Every crisis is a missed opportunity for Carrie Lam

  • The Wuhan coronavirus epidemic was a chance for the chief executive to prove she could still take charge, yet she has been busy playing catch-up and sounding defensive
Carrie Lam would have been far more convincing to the world and Hong Kong if she had rushed back and taken charge. That might have justified her staying on during a potentially deadly health crisis. Photo: Bloomberg

The Wuhan coronavirus outbreak may be another misfortune to befall Hong Kong after more than half a year of civil unrest. There is hopefully a good chance for the city to avoid another deadly Sars-like outbreak. For Chief Executive Carrie Lam Cheng Yuet-ngor, though, there is a desperate need to prove she can still lead the city in a time of crisis.

Unfortunately, far from getting ahead of the potential threat from the mainland epidemic, she is at risk of squandering an opportunity to demonstrate her leadership and the competence of her government as a whole.

The highest-level emergency and the measures that health officials are putting in place are no doubt necessary. These include cancelling the city’s annual marathon, extending school holidays and mandating health declarations at all entry points into the city.

But critics, not unreasonably, have asked why they weren’t introduced earlier – while she was hobnobbing with the world’s most powerful and richest people at the World Economic Forum in Davos last week.

At a 90-minute press conference, she sounded defensive, and rebutted criticism that officials waited for her to return from Switzerland to take credit. I don’t know if they really had waited for her to come back. But what she should have done was to cut short her visit to Davos and rushed back to Hong Kong to take charge.

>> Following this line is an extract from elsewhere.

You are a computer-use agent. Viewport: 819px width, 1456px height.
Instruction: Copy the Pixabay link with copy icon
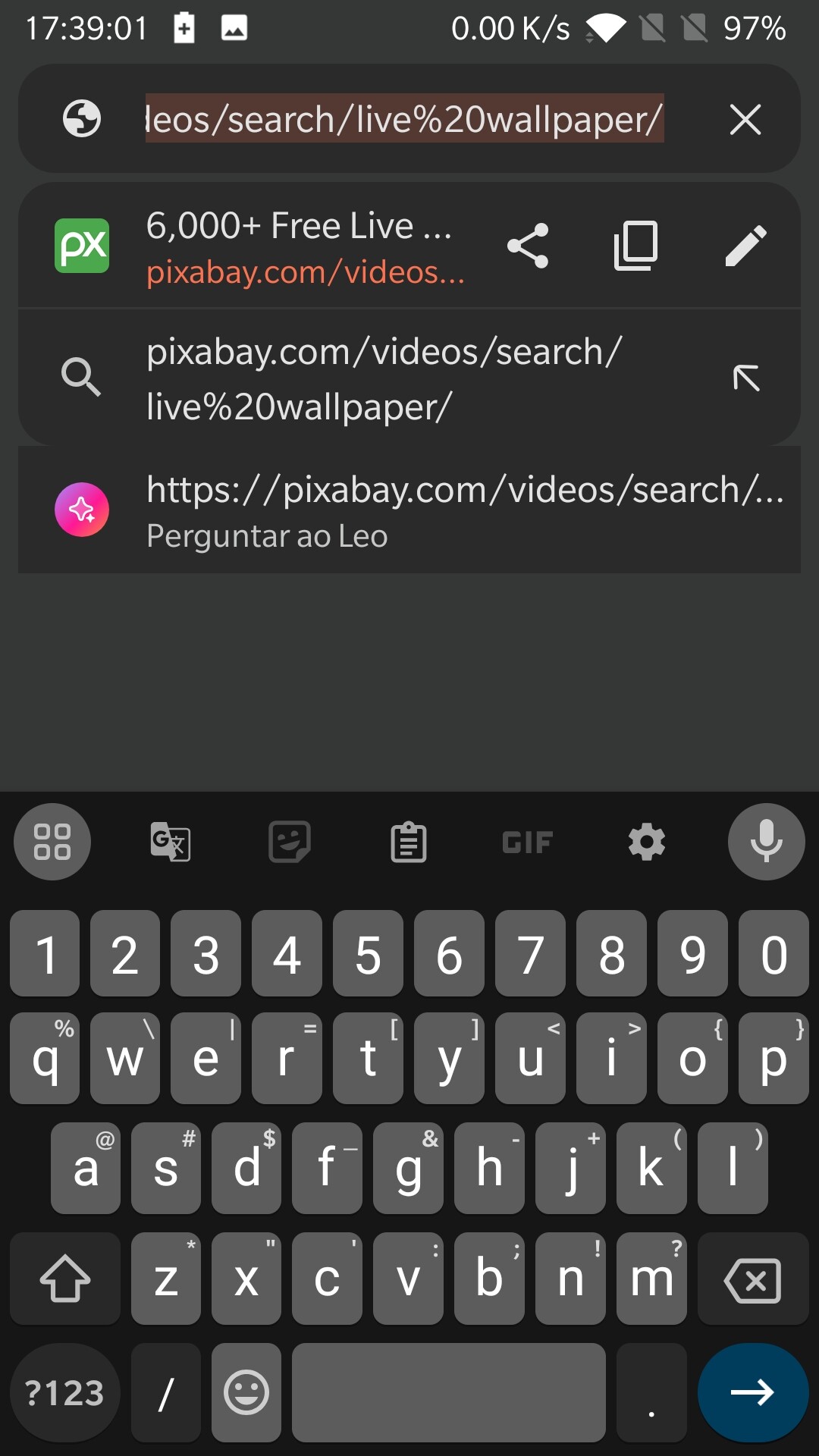coord(635,246)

She said she was liaising closely with officials the whole time she was at the forum. But like justice, good leadership not only needs to achieve results, but must be seen to be done as well.

Lam was, after all, in Davos doing public relations and exercising damage control after months of violent protests that have profoundly ruined the city’s international image and reputation as a haven of stability. She was also trying to sell the viability of her government under “one country, two systems” on the international stage.

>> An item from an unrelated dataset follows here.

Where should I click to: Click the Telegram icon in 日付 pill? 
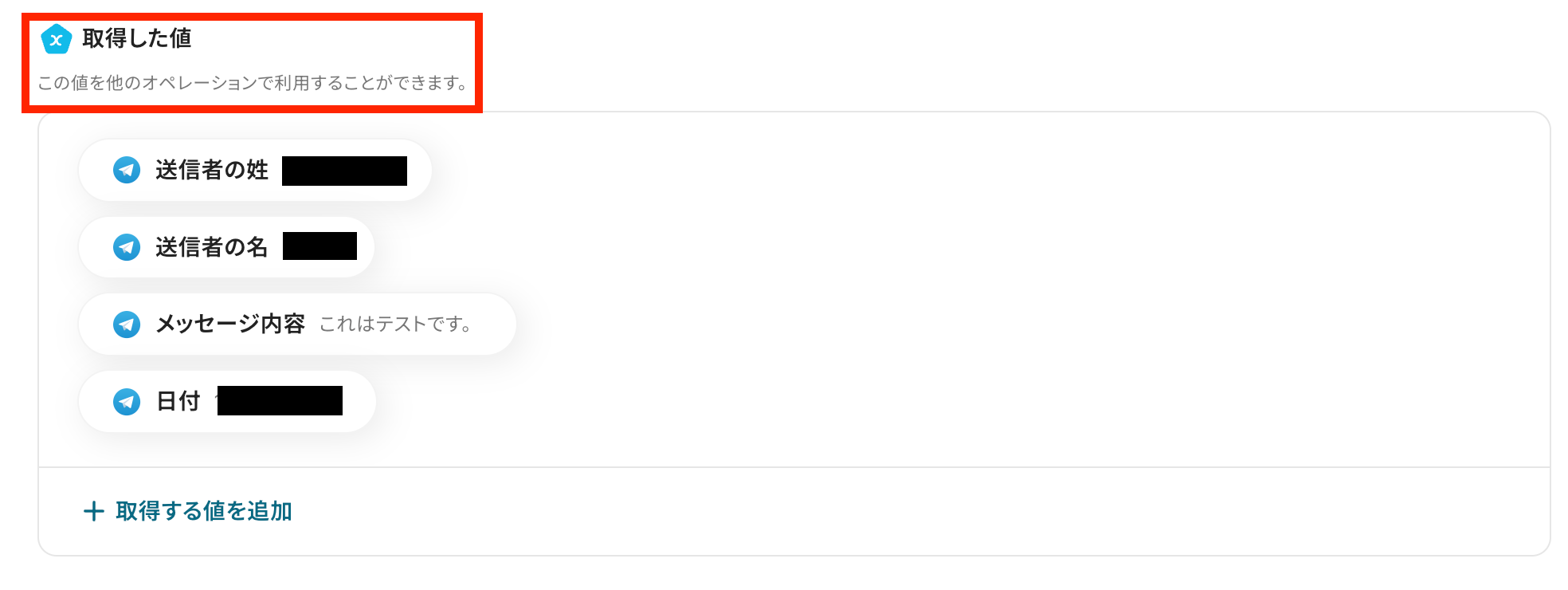pyautogui.click(x=127, y=402)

You could argue she was also on a personal mission to salvage her own reputation after so many months of calls from protesters for her to resign.

Well, paradoxically, she would have been far more convincing to the world and Hong Kong if she had rushed back and taken charge. That might have justified her staying on during a potentially deadly health crisis.

Cometh the hour, cometh the man (or woman). Sadly, Lam has proved, time and again, that she is not that person.